Fascinating osteoblast compatibility and antibacterial activity of HA-Ta2O5 composite coating deposited by plasma electrolytic oxidation

Abstract

This study concentrated on improving the characteristics of hydroxyapatite (HA) coatings through the addition of varying concentrations of tantalum pentoxide (Ta₂O₅) nanoparticles, ranging from 0 to 1.5 g/L, to the electrolyte solution. The HA-Ta₂O₅ composite coatings were deposited on the Ti6Al4V metallic implant utilizing the plasma electrolytic oxidation (PEO) method. Although the addition of Ta₂O₅ nanoparticles to the electrolyte did not vary the phase composition of the films, more compact and denser coatings were achieved with the embedded nanoparticles. Energy-dispersive X-ray spectroscopy (EDS) elemental mapping and Fourier transform infrared spectroscopy (FTIR) tests were used to confirm the codeposition of the nanoparticles with the HA matrix, and evaluate the uniformity of the nanoparticle distribution throughout the coating.
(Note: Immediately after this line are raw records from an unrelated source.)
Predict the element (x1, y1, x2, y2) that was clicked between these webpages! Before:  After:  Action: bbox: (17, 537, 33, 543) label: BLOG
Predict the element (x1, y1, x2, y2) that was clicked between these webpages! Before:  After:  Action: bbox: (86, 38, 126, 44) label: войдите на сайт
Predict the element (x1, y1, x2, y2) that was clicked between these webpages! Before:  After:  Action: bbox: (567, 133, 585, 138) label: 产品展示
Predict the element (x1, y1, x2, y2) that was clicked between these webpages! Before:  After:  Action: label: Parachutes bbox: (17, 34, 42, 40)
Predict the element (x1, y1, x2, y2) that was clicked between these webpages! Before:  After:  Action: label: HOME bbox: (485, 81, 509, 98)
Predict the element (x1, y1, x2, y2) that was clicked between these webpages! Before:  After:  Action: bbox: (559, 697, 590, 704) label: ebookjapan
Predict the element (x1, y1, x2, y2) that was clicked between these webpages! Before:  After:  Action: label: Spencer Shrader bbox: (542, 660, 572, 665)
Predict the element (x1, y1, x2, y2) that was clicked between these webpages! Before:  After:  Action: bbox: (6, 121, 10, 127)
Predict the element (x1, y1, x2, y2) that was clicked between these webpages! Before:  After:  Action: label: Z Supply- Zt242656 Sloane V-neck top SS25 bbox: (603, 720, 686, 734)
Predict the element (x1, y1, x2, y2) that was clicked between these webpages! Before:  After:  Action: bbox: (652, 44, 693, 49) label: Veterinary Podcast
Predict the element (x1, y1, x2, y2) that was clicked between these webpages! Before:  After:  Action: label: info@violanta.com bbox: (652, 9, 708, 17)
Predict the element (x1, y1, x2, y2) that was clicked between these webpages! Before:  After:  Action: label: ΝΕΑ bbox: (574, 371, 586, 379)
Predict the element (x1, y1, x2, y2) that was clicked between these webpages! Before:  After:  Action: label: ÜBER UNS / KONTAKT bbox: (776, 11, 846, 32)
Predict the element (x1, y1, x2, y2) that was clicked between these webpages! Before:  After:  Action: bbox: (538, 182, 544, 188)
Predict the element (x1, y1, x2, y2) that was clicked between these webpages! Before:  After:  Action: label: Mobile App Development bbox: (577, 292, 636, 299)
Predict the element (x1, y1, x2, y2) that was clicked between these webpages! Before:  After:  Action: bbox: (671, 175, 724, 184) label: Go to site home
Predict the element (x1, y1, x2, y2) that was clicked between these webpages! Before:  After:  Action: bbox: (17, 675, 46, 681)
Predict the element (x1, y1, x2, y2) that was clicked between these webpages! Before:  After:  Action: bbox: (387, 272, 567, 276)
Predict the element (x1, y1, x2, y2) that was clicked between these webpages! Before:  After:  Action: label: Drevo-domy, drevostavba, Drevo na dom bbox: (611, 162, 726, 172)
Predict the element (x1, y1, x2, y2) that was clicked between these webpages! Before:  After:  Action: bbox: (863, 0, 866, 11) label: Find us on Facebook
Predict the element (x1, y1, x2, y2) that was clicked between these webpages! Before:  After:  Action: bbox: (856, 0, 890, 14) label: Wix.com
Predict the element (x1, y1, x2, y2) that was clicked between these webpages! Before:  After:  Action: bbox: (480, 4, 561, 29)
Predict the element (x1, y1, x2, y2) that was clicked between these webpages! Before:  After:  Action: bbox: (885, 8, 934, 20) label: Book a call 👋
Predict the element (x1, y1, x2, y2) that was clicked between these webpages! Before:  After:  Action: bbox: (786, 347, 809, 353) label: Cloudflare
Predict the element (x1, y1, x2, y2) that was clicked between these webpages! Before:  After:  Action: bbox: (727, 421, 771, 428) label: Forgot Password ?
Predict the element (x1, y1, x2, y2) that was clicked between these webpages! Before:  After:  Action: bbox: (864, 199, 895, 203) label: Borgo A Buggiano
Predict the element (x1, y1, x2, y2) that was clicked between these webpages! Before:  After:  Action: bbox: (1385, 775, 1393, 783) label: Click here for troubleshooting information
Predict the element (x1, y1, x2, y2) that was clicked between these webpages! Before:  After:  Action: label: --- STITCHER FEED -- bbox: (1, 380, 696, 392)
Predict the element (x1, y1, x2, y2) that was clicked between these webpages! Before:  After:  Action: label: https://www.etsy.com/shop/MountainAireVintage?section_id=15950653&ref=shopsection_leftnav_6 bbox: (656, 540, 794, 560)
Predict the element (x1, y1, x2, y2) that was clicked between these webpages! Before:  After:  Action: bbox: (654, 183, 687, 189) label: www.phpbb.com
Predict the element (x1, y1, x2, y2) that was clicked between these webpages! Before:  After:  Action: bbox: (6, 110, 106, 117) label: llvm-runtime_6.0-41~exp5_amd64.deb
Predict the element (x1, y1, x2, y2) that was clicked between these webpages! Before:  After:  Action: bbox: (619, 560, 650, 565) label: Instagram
The compatibility of the coatings with osteoblast cells was determined using the MG-63 osteoblastic cell line. The findings indicated a beneficial effect of the incorporated Ta₂O₅ nanoparticles on osteoblastic cell functions adhered to the composite coatings. Additionally, the antibacterial activity of the coatings against Escherichia coli and Staphylococcus aureus pathogenic bacteria was examined by plate-counting assay, and results indicated that the higher nanoparticle content in the coatings stimulated the more robust antibacterial activity. The adopted strategy is capable of rendering substantial progress in surface modification of the metallic implants.